Text section ▸

= Beginning of Section =

LGBTQIA+ Specific Cultural Competency Resources

June 7, 2021 by Claire Higgins

In honor of Pride Month, throughout June the NATA Now blog will highlight NATA’s LGBTQIA+ resources to assist members in their pursuit of providing compassionate, culturally competent patient care to all.

To provide the highest quality of care to all patients, athletic trainers must also self-reflect and educate themselves on the LGBTQIA+ community. Patient identity and sexual orientation can influence not only their health and well-being, but the patient-AT relationship as well.

In addition to race, ethnicity, religion and socioeconomic status, identity and sexual orientation are a critical part of cultural competency.

It’s important for athletic trainers to consider patient values and identities of the LGBTQIA+ patient population during their clinical decision-making process. Culturally competent health care providers understand how these values influence outcomes and can positively or negatively impact the patient’s experience, care and treatment.

= End of Section =

Source data ▸
= Beginning of Section =

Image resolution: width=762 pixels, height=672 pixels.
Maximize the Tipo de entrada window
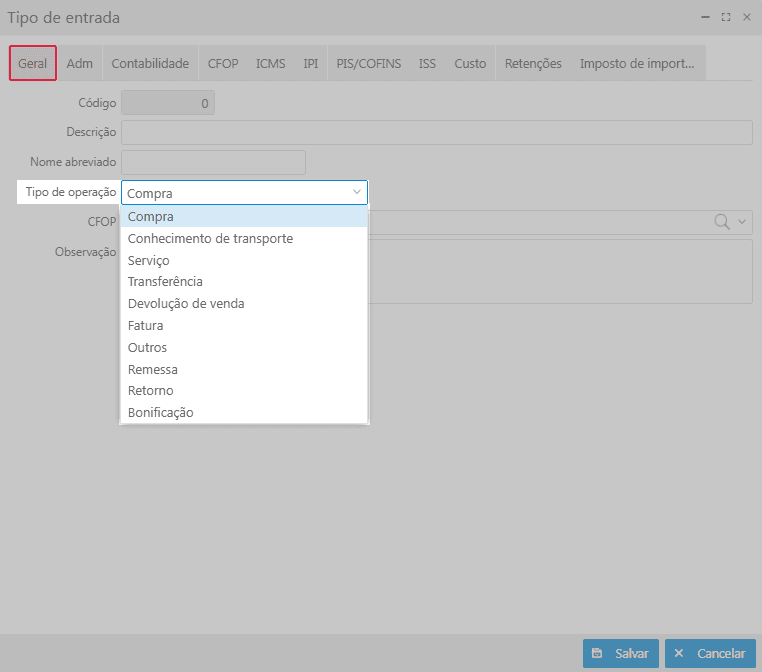click(x=726, y=17)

= End of Section =

Work instructions ▸ From the piece on LGBTQIA+ cultural competency, reproduce word for word the passage that begins with the words containing "To provide the" and ends with "relationship as well.".

Answer ▸
To provide the highest quality of care to all patients, athletic trainers must also self-reflect and educate themselves on the LGBTQIA+ community. Patient identity and sexual orientation can influence not only their health and well-being, but the patient-AT relationship as well.